Le poète de l’industrie

Portraits d’automobiles (1955)

Reynold ARNOULD (1919-1980), DS-Citroën, vers 1955, fusain et gouache sur papier, 35 x 60 cm. Paris, courtesy Galerie gimpel & müller. © cliché S. Nagy
Reynold ARNOULD (1919-1980), DS-Citroën, vers 1955, fusain et gouache sur papier, 35 x 60 cm. Paris, courtesy Galerie gimpel & müller. © cliché S. Nagy
Le 26 octobre 1955, trois semaines après l’ouverture du Salon de l’auto qui fait découvrir au public la nouvelle Citroën DS, Reynold Arnould inaugure une exposition sur le thème de l’automobile, au musée des arts décoratifs à Paris. Elle se compose de trente-quatre huiles et quatre-vingt-six gouaches, pastels et dessins. Son séjour aux Etats-Unis du début des années 1950 l’a sensibilisé à l’esthétique de cet objet technique familier : « C’est la nouvelle nature morte de notre époque.

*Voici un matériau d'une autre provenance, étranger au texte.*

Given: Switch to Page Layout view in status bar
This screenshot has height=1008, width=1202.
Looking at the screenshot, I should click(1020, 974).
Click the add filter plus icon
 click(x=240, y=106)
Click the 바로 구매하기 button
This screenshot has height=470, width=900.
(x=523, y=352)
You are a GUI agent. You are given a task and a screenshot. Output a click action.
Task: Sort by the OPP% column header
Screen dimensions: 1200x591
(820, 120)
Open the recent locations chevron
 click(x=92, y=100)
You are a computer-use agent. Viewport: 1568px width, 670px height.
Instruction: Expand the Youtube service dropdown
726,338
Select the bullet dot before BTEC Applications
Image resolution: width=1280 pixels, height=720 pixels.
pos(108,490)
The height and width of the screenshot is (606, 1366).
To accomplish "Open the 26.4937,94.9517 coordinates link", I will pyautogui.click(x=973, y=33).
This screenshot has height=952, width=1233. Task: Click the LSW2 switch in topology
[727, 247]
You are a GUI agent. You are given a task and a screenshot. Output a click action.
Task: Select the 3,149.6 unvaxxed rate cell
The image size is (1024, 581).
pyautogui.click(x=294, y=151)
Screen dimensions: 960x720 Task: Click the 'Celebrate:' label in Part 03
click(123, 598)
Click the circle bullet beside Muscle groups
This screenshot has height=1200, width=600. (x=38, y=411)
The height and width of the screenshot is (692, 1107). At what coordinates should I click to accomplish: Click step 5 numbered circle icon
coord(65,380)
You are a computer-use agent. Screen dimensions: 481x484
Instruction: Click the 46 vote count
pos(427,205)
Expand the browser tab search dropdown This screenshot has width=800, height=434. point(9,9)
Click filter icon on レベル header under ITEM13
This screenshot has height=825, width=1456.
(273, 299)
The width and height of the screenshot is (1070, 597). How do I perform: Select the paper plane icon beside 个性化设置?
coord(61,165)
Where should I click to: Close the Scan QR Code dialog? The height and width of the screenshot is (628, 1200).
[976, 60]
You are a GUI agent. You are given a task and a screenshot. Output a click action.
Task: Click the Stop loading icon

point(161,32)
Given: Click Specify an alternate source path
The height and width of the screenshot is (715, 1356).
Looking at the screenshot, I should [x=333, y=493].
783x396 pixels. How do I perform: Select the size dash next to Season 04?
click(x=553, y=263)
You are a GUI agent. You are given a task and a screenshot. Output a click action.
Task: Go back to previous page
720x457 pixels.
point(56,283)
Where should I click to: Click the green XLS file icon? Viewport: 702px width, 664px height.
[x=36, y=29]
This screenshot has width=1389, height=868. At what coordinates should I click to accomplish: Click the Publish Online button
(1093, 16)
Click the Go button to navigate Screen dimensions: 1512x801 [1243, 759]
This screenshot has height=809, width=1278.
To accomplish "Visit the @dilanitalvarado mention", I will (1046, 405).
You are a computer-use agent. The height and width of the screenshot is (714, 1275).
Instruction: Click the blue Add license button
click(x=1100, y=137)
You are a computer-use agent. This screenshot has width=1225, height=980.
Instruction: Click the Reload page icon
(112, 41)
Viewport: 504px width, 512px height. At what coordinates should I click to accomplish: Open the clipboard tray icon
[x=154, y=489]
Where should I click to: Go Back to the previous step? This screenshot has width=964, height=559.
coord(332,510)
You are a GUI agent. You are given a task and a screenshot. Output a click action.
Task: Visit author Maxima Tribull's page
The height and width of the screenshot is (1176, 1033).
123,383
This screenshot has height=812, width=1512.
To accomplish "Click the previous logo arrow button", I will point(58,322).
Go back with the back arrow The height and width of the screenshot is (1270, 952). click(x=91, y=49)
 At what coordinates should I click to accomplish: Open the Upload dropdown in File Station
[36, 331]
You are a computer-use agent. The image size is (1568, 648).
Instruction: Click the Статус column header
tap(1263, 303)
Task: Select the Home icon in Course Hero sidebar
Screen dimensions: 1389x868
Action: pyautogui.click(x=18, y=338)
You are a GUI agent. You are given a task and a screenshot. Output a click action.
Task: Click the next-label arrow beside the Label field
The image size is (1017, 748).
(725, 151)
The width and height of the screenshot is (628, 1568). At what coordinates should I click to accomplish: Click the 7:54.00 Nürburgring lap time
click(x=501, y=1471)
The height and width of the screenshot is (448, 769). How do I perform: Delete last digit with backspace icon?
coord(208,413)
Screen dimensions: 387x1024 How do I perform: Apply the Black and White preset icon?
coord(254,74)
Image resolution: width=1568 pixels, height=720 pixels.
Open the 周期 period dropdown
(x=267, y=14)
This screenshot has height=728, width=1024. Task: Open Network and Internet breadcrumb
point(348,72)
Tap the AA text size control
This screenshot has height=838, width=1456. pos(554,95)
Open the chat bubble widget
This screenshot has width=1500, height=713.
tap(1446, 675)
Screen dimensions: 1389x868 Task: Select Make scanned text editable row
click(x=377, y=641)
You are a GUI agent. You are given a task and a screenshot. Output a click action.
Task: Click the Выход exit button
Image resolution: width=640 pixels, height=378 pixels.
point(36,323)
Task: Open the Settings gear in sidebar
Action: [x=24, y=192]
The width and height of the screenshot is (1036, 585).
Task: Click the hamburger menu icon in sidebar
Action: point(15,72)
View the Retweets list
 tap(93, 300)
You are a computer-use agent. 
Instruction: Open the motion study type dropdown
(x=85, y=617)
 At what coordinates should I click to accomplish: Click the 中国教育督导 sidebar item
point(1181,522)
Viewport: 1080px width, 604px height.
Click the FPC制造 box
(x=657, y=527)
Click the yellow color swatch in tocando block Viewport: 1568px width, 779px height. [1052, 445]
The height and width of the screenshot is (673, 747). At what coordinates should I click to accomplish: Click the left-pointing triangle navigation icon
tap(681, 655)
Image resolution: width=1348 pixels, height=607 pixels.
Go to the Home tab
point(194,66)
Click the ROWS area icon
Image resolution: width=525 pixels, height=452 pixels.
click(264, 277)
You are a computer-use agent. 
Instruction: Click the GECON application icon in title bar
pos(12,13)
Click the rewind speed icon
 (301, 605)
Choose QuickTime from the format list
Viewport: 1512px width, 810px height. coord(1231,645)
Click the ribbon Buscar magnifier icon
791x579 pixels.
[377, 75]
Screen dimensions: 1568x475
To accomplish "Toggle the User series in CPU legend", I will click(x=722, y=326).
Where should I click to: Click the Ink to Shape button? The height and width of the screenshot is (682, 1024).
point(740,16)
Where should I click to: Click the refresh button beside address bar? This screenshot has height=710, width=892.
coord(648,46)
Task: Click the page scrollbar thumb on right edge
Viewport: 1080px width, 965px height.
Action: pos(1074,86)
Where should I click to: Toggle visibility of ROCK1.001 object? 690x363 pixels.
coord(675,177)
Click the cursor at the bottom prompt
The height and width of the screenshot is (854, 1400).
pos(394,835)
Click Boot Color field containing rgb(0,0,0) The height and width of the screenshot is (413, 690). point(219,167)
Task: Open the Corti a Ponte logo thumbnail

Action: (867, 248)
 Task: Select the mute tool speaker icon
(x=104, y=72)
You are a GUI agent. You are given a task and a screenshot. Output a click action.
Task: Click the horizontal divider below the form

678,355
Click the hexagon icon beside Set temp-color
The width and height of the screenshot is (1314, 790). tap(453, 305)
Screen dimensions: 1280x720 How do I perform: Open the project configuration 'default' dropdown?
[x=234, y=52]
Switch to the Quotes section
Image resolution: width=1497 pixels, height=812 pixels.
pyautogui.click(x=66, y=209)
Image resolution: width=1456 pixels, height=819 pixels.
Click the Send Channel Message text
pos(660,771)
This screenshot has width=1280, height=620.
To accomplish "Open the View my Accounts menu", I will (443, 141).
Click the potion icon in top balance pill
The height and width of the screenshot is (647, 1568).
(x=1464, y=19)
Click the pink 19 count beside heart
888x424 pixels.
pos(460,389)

J’ai tenté de poétiser ses lignes aux possibilités plastiques étonnantes. Bref, j’ai choisi l’auto comme thème d’inspiration parce que je veux que ma peinture suive le rythme même de la vie » déclare-t-il à un journaliste[1].
 
Reynold ARNOULD (1919-1980), Sans titre, voiture-hippopotame (peut-être Sunbeam-Talbot 90), vers 1955, huile sur toile, 55 x 46 cm. Collection Rot-Vatin. © cliché S. Nagy
Reynold ARNOULD (1919-1980), Sans titre, voiture-hippopotame (peut-être Sunbeam-Talbot 90), vers 1955, huile sur toile, 55 x 46 cm. Collection Rot-Vatin. © cliché S. Nagy
Il met en scène les carrosseries anthropomorphes ou zoomorphes des véhicules de l’époque, qui composent, selon la formule de Roland Barthes dans Mythologie un « bestiaire de la puissance »[2]. La voiture est aussi saisie dans sa présence urbaine, celle des embouteillages. Le peintre les empile dans des totems, réminiscences de son séjour au Mexique, un peu à la manière des accumulations que va mettre en œuvre quelques années plus tard le sculpteur Arman. A ces amas figés, s’oppose la dynamique des bolides aérodynamiques saisis dans l’esprit du futurisme italien. Le succès de cette exposition, conduisent Georges Salles, le directeur des Musées de France, et Jacque Guérin, le directeur du musée des arts décoratifs, à encourager Reynold Arnould à se lancer dans une opération plus ambitieuse : le portrait de l’industrie moderne. Ce sera, cinq ans plus tard, Forces et rythmes de l’industrie.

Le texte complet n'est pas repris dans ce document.